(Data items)
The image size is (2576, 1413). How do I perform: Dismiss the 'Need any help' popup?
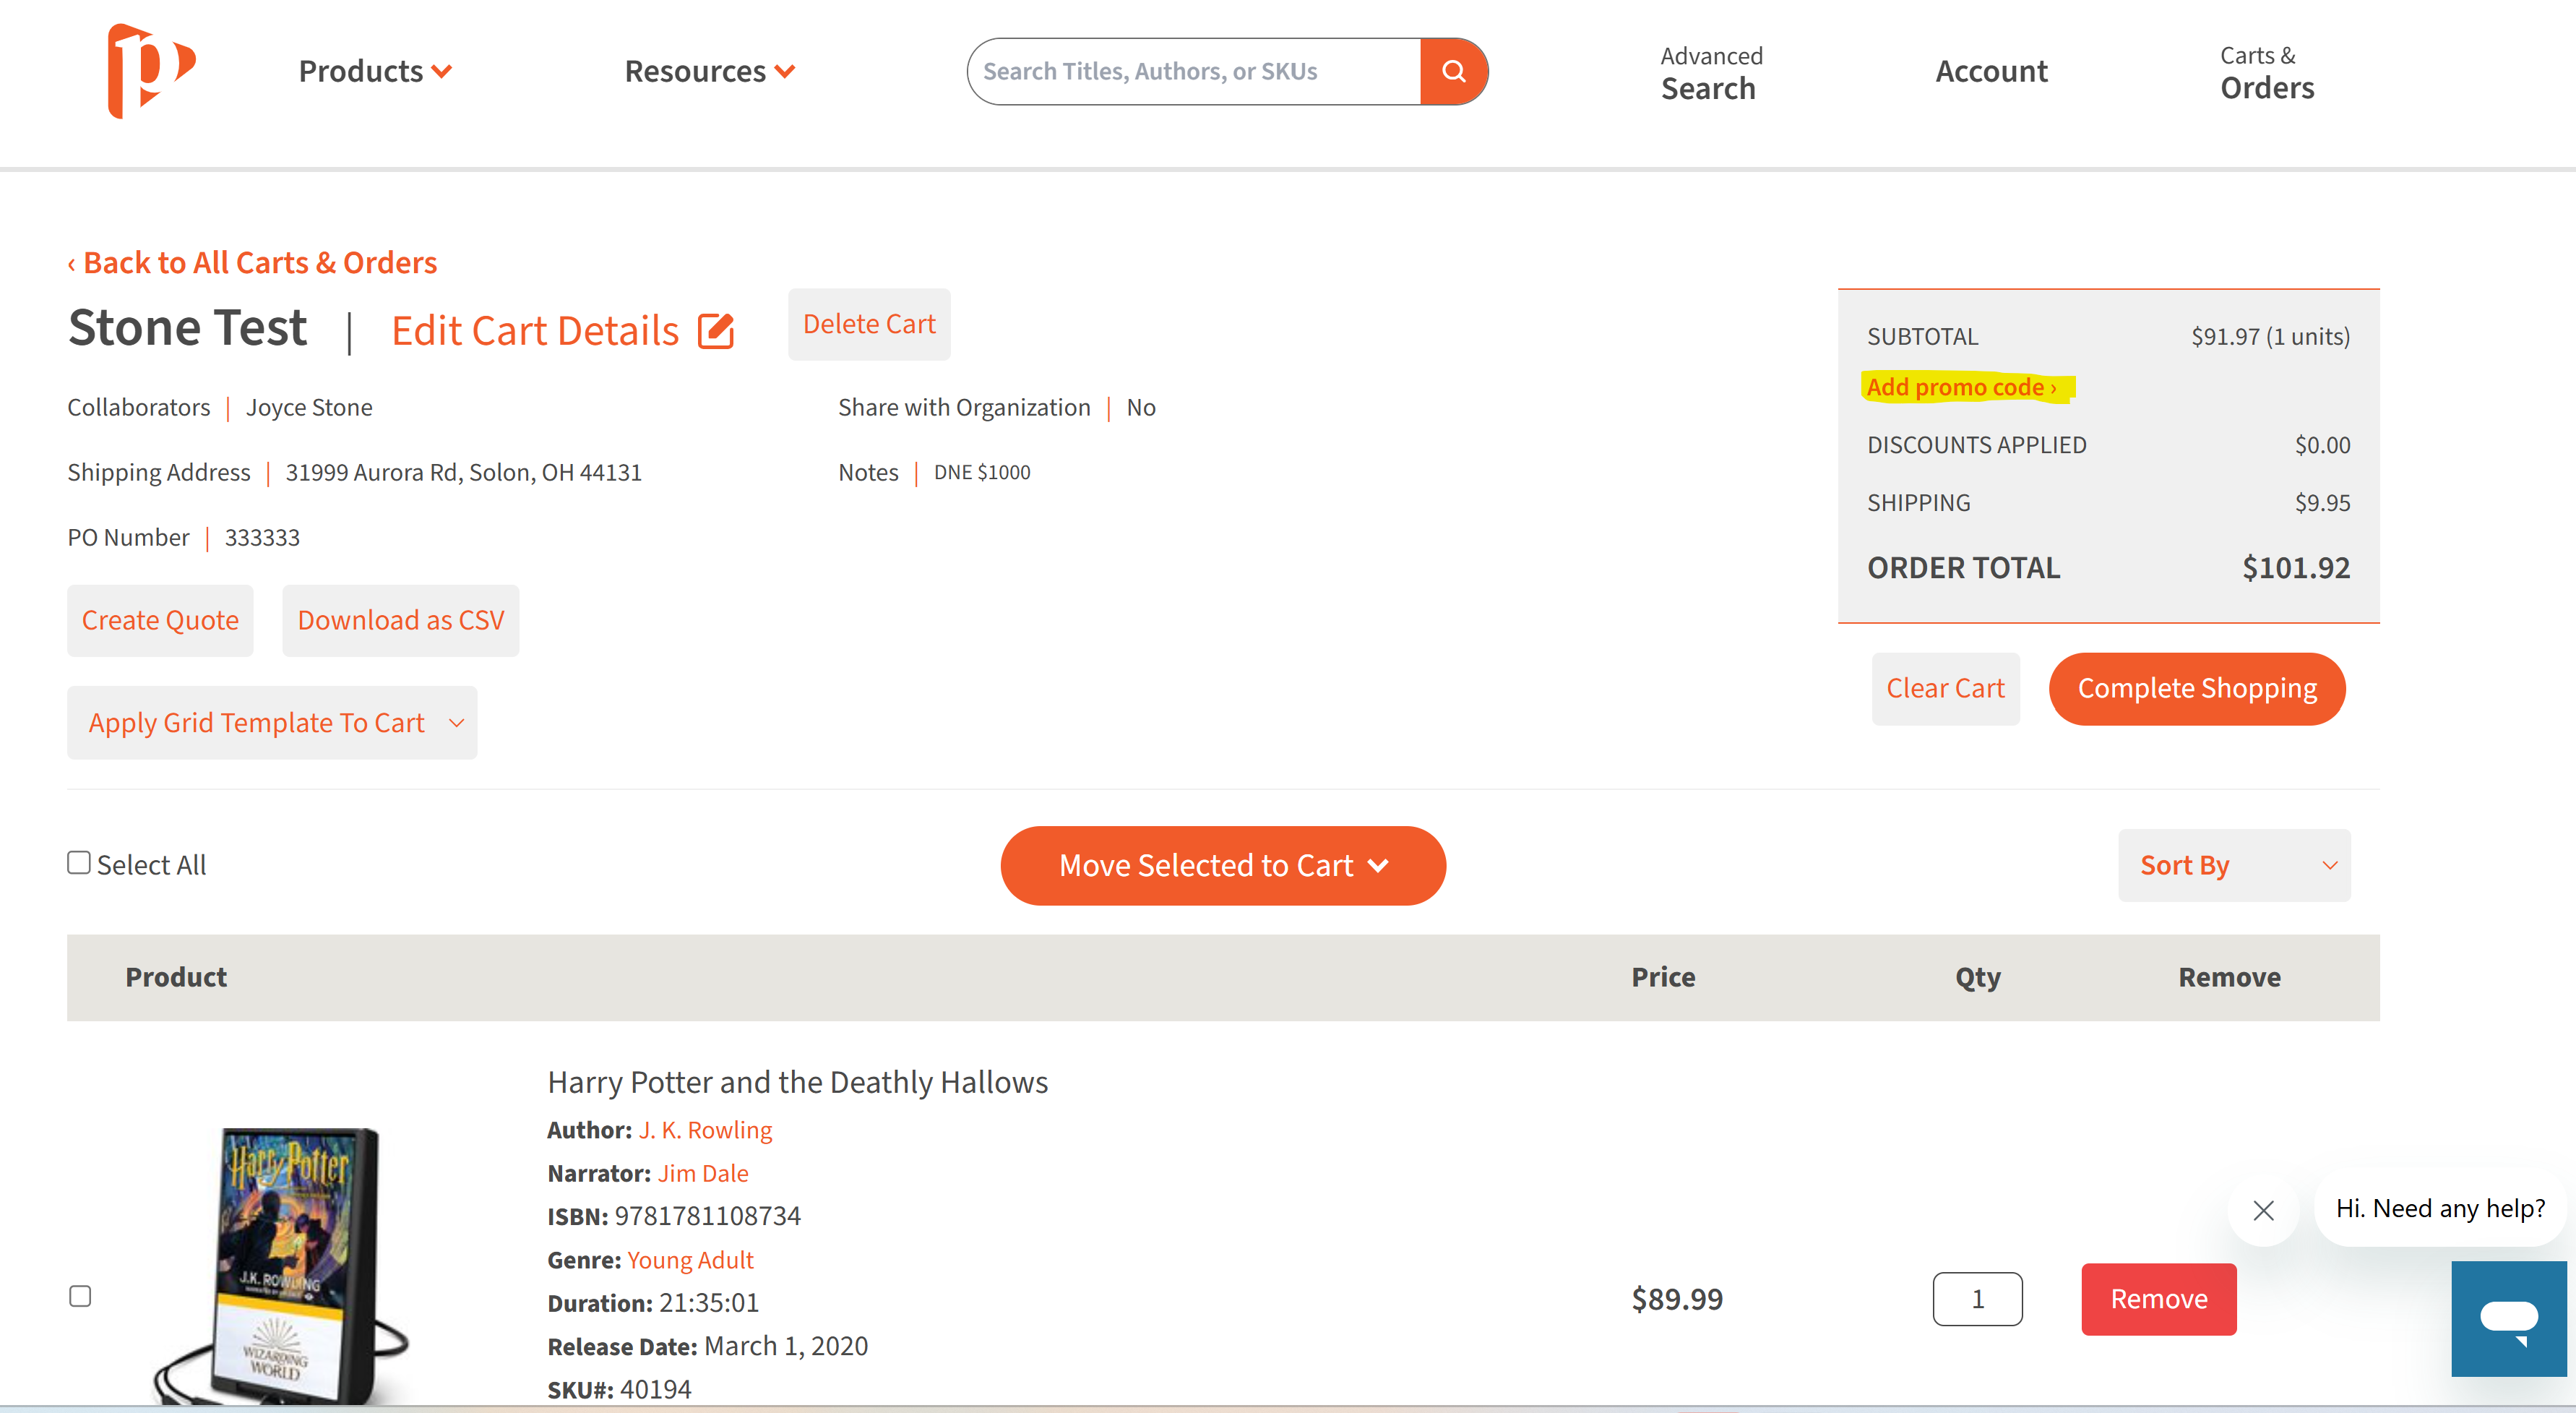click(2263, 1210)
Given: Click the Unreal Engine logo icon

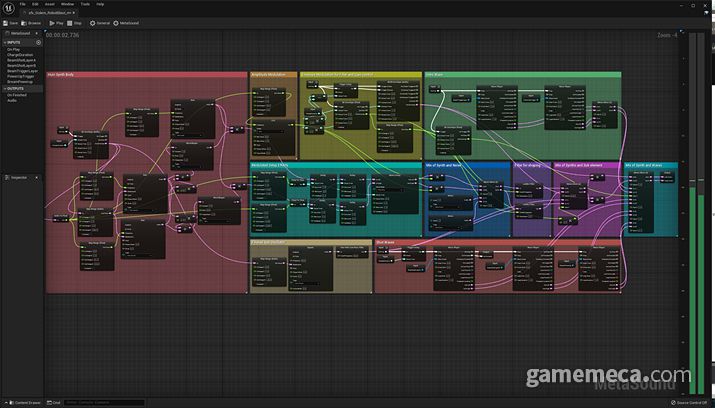Looking at the screenshot, I should tap(8, 8).
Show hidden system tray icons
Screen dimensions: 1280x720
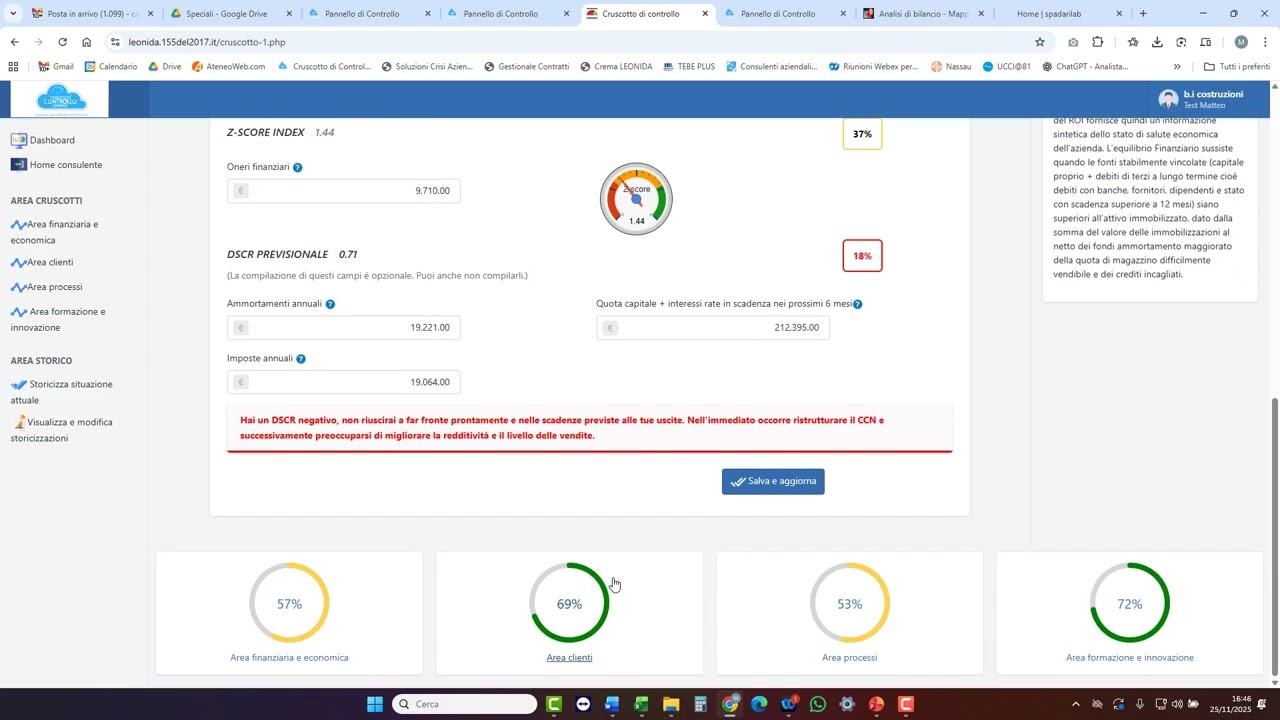(1076, 705)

DIRECTIVE: Please update the listing by replacing "popup" with "dialog" and keeping everything else unchanged. Leave the pictures out of your answer.

RESULT OF THE TASK:
The image size is (2576, 1413). How do I perform: Dismiss the 'Need any help' dialog?
click(2263, 1210)
Given: Click the Unreal Engine logo icon

Looking at the screenshot, I should tap(8, 8).
Show hidden system tray icons
Screen dimensions: 1280x720
(1076, 705)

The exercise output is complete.